This week's Work of the Week is Girl's Head by Roy Kiyooka.
Portraiture is a very old genre. Excellent examples of it can be found in ancient Egypt, where depictions of the pharaohs, priests and deities were common.
Portraits have always been more than just a record of a likeness. They have been used to show the power, importance, virtue, beauty, wealth, taste, learning or other qualities of the sitter. Early portraiture tended to idealize the sitter - portraying them in the best light by glossing over physical imperfections. However, this wasn't always the case, Domenico Ghirlandaio's An Old Man and His Grandson, comes to mind as an example of Renaissance portraiture that depicted its subject in a more natural style.
Portraiture tended to remain out of the reach of the general public due to cost until the advent of photography, which allowed the average person to finally have a likeness of their image created.

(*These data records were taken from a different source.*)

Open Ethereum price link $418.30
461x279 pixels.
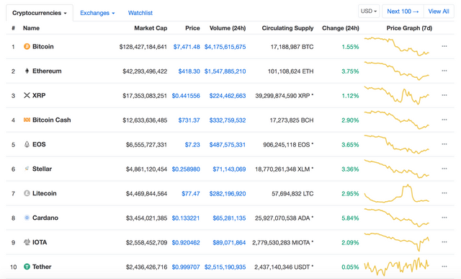click(189, 71)
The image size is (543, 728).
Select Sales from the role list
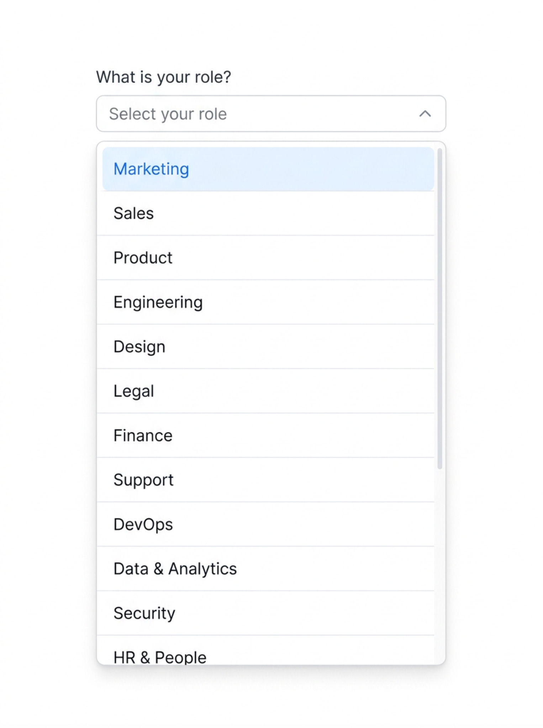click(x=265, y=213)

About the Artist: Roy Kiyooka (1926-1994)
Roy Kenzie Kiyooka was born in Moose Jaw, Saskatchewan in 1926. He grew up in the prairies and lived in Calgary, but being of Japanese extraction, he and his family were required to register as enemy aliens during World War II, and Kiyooka spent the war years working on a farm. He studied at the Provincial Institute of Technology and Art (now the Alberta University of the Arts) in Calgary from 1946 to 1949 with Jock Macdonald and Illingworth Kerr, and in 1956, spent eight months in San Miguel de Allende in Mexico, where he studied the works of the great Mexican muralists Diego Rivera, Gabriel Orozco and David Alfaro Siqueiros.
After returning to Regina, Roy Kiyooka began teaching at the Regina College (now the University of Regina) and became a regular participant at the Saskatchewan Emma Lake Artists' Workshops in the 1950s, including one hosted by famous American abstract painter Barnett Newman in the summer of 1959. Later that year, he took up a teaching position at the Vancouver School of Art and subsequently played a leading role in the city's bustling cultural scene. During this period, he began writing poetry and over the years published many collections of his poetic works. He was hired to teach at the University of British Columbia, where he stayed from 1973 until his retirement in 1991. In addition to his teaching positions in Regina and Vancouver, Roy Kiyooka also taught in Montreal at Sir George Williams University (now Concordia University), and in Halifax at the Nova Scotia College of Art and Design
Roy Kiyooka's career as a visual artist was rich and influential. His many exhibitions included shows in Montreal, Winnipeg, Toronto, Seattle, Minneapolis, Kyoto, Japan, and São Paulo, Brazil. In 1969, he was commissioned to create a sculpture to be displayed at the Canadian Pavilion at Expo 70’ in Osaka, Japan. In 1975 the Vancouver Art Gallery organized a major retrospective of his work.